[Interface element records]

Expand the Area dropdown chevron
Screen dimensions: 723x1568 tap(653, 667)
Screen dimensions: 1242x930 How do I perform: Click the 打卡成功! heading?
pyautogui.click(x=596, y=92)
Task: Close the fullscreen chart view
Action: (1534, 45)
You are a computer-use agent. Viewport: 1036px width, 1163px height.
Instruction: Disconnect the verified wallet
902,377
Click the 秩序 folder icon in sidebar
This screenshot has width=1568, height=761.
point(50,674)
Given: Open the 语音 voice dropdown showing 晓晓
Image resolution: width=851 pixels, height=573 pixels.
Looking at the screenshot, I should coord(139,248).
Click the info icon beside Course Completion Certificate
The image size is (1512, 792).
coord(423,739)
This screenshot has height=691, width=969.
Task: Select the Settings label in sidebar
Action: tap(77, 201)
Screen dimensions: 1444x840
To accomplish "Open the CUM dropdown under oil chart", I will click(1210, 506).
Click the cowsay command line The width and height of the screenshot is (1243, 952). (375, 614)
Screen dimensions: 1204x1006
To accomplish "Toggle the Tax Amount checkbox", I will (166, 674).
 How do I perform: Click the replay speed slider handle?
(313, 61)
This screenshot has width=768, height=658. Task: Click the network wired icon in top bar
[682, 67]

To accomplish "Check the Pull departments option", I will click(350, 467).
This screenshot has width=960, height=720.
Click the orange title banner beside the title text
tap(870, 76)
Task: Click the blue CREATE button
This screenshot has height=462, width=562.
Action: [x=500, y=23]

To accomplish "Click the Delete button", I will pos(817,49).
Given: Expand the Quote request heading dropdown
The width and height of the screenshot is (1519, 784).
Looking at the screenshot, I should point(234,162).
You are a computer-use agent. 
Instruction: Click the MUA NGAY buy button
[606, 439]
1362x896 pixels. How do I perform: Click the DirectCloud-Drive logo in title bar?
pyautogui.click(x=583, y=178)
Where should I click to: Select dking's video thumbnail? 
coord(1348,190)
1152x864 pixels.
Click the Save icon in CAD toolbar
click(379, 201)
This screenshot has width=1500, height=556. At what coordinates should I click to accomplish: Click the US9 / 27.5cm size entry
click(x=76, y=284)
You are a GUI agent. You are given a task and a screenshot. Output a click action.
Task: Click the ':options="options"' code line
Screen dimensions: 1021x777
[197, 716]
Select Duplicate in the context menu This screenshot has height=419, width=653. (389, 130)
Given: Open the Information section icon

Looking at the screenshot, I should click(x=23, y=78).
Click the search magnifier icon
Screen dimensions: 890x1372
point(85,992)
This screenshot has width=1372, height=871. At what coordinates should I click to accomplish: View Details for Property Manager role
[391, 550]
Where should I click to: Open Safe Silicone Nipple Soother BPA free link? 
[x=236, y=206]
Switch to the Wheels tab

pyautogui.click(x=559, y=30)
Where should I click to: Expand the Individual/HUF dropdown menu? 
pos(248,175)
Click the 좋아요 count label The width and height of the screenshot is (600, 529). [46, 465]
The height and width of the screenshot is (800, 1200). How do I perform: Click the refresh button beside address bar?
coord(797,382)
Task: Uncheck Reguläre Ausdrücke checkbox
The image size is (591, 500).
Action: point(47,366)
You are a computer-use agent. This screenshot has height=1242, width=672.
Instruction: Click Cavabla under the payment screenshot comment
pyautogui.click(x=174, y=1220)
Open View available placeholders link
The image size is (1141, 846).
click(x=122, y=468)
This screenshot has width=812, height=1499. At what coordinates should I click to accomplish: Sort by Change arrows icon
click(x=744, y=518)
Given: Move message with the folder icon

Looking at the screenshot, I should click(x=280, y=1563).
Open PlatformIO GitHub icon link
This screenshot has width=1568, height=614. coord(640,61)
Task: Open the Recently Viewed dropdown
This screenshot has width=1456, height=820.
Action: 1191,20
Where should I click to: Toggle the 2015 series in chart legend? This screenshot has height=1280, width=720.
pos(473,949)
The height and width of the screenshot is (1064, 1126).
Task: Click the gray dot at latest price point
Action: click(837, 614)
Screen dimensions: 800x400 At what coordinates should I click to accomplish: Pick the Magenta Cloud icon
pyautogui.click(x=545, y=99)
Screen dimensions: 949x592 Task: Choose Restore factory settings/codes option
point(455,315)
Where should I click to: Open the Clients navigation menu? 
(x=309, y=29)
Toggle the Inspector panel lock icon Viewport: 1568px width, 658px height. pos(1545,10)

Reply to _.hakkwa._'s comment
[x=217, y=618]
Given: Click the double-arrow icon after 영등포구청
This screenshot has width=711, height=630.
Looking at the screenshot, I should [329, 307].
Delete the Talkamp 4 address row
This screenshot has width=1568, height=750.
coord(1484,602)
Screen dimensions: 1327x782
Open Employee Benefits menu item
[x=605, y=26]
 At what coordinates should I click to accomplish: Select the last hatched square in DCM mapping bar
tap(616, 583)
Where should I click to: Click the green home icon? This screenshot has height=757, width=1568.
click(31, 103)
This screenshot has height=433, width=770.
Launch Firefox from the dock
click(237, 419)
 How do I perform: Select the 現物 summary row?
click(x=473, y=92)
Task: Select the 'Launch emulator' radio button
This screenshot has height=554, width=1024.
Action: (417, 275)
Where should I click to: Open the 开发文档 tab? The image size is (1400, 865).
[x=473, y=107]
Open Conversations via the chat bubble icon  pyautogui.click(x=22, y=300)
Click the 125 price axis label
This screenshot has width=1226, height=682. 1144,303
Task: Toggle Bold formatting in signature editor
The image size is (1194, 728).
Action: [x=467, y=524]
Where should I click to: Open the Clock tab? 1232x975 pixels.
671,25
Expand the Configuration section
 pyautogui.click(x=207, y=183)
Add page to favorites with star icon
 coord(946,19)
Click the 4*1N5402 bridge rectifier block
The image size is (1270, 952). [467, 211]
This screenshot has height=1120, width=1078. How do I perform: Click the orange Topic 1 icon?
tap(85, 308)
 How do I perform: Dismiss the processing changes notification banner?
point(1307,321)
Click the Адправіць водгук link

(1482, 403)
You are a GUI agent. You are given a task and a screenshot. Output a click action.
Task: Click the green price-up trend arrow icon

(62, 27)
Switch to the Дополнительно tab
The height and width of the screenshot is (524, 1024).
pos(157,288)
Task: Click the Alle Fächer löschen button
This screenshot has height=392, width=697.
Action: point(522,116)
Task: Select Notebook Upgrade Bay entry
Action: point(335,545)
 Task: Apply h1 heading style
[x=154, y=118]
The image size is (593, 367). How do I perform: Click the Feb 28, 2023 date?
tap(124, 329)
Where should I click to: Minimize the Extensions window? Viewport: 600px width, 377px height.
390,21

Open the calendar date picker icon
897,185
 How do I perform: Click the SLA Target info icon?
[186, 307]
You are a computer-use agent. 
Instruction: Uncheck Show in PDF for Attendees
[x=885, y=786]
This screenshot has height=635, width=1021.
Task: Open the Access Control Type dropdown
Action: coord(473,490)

TASK TO CARRY OUT: Pull out every line of the data above that contains the string "Viewport", and copy each one in full.

ANSWER:
You are a computer-use agent. Viewport: 1036px width, 1163px height.
Toggle the Inspector panel lock icon Viewport: 1568px width, 658px height. pos(1545,10)
Where should I click to: Minimize the Extensions window? Viewport: 600px width, 377px height.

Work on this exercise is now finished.